Money, not sex, is the more common currency of corruption in immigration, but according to Congressional testimony in 2006 by Michael Maxwell, former director of the agency’s internal investigations, more than 3,000 backlogged complaints of employee misconduct had gone uninvestigated for lack of staff, including 528 involving criminal allegations. (Bernstein, Nina “An Agent, A Green Card, and a Demand for Sex” New York Times: Mar. 21, 2008. )

Because unjust laws fly in the face of a higher law, they make a mockery of the Justice which laws are designed to approximate. As a result, the “criminals” created by unjust laws become helpless victims and law-abiding citizens are tempted to use the law to their advantage. Victimized and victim become dehumanized because, as Dr. King stated, unjust laws degrade human personality and make us tend toward the worst in human potential.
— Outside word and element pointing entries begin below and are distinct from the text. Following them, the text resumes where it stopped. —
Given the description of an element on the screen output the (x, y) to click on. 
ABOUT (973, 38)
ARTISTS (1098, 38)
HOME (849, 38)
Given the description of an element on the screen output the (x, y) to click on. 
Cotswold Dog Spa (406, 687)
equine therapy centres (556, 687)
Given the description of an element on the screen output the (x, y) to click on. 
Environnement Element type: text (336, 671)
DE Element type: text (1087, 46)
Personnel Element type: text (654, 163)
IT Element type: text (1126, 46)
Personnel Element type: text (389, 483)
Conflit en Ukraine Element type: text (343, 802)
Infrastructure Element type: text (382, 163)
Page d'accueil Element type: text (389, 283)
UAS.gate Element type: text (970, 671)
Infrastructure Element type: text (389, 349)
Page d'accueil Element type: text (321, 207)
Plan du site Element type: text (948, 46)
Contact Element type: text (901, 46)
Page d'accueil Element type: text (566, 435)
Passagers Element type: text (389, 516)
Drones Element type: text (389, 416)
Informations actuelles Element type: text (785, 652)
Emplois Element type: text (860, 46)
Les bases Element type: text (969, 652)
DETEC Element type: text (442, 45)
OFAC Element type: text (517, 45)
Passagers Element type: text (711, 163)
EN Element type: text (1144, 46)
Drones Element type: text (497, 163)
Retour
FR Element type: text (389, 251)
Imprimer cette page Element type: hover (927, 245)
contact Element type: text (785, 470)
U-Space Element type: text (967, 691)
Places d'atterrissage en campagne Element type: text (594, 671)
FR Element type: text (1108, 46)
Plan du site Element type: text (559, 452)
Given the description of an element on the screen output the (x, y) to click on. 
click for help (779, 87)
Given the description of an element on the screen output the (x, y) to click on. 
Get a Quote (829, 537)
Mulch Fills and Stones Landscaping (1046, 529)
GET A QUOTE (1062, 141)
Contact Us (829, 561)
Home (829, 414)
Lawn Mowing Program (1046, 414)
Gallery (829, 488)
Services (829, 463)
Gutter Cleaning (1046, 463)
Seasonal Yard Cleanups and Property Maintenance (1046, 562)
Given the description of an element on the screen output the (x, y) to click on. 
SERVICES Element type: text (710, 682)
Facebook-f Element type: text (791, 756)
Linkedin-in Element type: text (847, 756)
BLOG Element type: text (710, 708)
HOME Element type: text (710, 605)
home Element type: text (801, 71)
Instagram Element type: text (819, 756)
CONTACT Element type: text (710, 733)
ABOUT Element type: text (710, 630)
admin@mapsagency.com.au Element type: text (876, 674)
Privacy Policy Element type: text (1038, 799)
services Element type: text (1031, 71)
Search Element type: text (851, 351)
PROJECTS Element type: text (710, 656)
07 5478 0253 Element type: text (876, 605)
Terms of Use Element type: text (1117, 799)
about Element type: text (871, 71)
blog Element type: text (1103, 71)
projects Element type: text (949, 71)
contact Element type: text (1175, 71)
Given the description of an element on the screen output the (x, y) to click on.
    At the risk of alienating some of my Christian brothers and sisters, the parallels between abortion legislation and immigration legislation are haunting and worthy of note. There are two reasons why many Christians, like the revered evangelical author Jim Wallis, are opposed to absolutely overturning Roe v. Wade: 1.) because when abortion becomes illegal, unsafe, makeshift clinics would instantly pop up and endanger the lives of thousands of women; 2.) to ban abortion while not simultaneously increasing welfare and child-care programs would be to sentence these children and their mothers to a bleak future. The main problem with overturning Roe v. Wade, then, would be the resulting victims and victimizers. Jim Wallis, along with many Christians, advocate a pro-life instead of pro-birth stance, by trying to rid the underlying causes of abortion. A simple scan of countries where abortion is illegal, such as Mexico, shows that instead of ending abortion these laws simply mar human rights by making the practice more dangerous and lethal.

    In much the same way, unjust immigration laws like a quota system based on national origin and a lottery system based on mere chance create victims and victimizers. Our country must strive for comprehensive immigration reform so that our laws uplift human personality by granting immigrants and their native neighbors every opportunity to realize their full potential.